Writing to Save Your Life: How to Honor Your Story through Journaling
Michele Weldon, senior lecturer, Medill School of Journalism (Hazelden, 2001)
Based on workshops the author conducts around the country, this handbook offers therapeutic encouragement for those persons looking to deal creatively with life challenges or to enhance or jump-start their writing craft. Weldon provides instructive essays as well as samples of her own writing, all intended to spur creativity and induce thoughtful and dedicated pursuit of the "journaling" experience. A regimen of exercises, dubbed "scribotherapy," is designed to inspire writers to find their own words to come to grips with personal difficulties and, thus, to hasten the healing process.

James Madison
Garry Wills, adjunct professor of history (Times Books, Henry Holt and Co., 2002)

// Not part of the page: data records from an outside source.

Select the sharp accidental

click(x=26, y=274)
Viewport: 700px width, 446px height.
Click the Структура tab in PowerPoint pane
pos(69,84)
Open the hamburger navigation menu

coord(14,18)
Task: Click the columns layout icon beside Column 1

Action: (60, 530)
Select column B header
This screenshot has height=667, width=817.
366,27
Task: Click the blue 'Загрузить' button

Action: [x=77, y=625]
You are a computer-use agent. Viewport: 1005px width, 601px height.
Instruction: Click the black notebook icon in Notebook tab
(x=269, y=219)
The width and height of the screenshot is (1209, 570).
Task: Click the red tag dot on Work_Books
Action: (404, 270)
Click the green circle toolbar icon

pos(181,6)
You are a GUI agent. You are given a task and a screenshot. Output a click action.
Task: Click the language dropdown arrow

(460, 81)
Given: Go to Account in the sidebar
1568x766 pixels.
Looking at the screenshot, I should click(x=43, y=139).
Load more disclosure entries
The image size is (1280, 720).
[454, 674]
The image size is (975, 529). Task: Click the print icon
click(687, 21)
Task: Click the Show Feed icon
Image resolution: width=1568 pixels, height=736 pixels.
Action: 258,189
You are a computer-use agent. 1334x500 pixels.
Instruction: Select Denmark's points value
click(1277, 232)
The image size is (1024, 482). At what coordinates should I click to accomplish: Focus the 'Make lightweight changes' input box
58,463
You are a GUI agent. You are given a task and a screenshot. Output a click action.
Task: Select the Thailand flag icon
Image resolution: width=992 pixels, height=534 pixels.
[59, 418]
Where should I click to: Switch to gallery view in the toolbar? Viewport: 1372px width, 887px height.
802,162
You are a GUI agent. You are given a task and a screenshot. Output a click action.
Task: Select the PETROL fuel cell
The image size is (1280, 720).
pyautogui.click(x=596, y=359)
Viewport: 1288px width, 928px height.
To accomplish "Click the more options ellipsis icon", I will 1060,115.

Pulitzer Prize-winning historian Garry Wills joins the roster of distinguished writers who have contributed to this on-going American Presidents Series under the editorship of historian Arthur M. Schlesinger. Wills serves up a compact yet informative summary of our fourth chief executive’s life, with primary focus on his careers as Founding Father, politician and statesman. At 5’ feet 4’ inches, with a seemingly sickly physical constitution, the landed-gentry Virginian Madison (1751-1836) lived to a ripe old age. In the process he played a vital role at the Constitutional Convention and served in the Washington and Jefferson administrations before ascending to a two-term presidency. Despite some obvious flaws, missteps and singular challenges, his administration included the successful waging of the War of 1812, acquisition of key new territory, the development of an effective U.S. Navy and the young republic’s forward steps in the arena of international affairs. Wills further charts Madison’s continued post-presidential involvement in the Virginia legislature, and he also drops in a few tidbits about the man’s famous wife, Dolley. Schlesinger provides a brief but insightful opening essay on the nature of presidents and their missions.